Third, don’t get trapped by politics — especially partisan politics.

The more prolifers tie themselves to a single political party, the less they can speak to society at large.  In the United States, Catholics — both on the left and the right — have too often made the mistake of becoming cheerleaders for a specific candidate.

Fourth don’t create or accept false oppositions.

Dialectical thinking, and by that I mean the idea that most of our options involve “either/or” choices, is deeply misleading.  Back during the 2008 presidential election, we saw the emergence of so-called prolife voices that argued we should stop fighting the legal struggle over abortion.  Instead we should join with “pro-choice” supporters to seek “common ground.”

Their argument was simple: Why fight a losing battle on the legal, cultural and moral fronts since — according to them — we haven’t yet made serious progress in ending legalized abortion?  Let’s drop the “divisive” political battle, they said, and instead let’s all work together to tackle the economic and health issues that might eventually reduce abortions.

Of course, many of these voices turned out to be flacks for the Obama presidential campaign.  In reality, the Obama White House has been extraordinary for its refusal to compromise on anything involving so-called “reproductive rights,” and for its belligerent hostility to prolife and religious liberty concerns.

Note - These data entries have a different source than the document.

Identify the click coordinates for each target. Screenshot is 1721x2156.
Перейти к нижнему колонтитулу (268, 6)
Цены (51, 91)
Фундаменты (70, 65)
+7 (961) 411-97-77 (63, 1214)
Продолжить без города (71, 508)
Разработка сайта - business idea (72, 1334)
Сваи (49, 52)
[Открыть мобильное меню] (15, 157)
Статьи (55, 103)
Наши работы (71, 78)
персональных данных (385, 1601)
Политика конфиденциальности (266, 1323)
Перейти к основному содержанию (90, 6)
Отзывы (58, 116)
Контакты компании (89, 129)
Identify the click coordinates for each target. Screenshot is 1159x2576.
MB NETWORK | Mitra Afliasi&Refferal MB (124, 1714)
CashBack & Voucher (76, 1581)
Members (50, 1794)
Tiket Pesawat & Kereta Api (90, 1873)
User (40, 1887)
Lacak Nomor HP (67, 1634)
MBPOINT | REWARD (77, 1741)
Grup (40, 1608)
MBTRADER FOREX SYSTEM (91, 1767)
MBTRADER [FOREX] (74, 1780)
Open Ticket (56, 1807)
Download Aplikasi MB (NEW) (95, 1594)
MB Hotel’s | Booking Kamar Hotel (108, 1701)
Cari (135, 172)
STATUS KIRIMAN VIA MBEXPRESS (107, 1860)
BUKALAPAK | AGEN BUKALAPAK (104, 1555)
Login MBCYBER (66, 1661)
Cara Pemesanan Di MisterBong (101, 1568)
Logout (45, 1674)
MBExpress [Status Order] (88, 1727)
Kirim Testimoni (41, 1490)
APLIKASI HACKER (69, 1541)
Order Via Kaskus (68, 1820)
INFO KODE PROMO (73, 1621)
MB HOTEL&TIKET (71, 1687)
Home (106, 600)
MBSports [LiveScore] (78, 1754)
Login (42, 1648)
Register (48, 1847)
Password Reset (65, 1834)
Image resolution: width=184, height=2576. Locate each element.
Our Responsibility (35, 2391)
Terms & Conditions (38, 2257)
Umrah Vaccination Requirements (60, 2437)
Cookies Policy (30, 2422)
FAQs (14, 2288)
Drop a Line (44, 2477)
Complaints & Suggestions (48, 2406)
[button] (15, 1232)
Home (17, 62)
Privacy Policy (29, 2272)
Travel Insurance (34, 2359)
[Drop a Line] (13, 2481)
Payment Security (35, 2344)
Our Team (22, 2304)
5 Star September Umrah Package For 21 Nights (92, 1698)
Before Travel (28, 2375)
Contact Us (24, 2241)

But we need to look beyond the current White House to recent American history.  Did Americans take a gradual, social-improvement road to “reducing” racism?  No.  We passed the Civil Rights Act of 1964.   Nor have I ever heard anyone suggest that the best way to deal with murder, rape or domestic abuse is to improve people’s access to psychotherapy and job training.  We make sexual assault illegal — even though we know it will still sometimes tragically occur — because it’s gravely evil.  It’s an act of violence, and the law should proscribe it.  Of course, we also have a duty to improve the social conditions that can breed domestic and sexual violence.  But that doesn’t change the need for a law.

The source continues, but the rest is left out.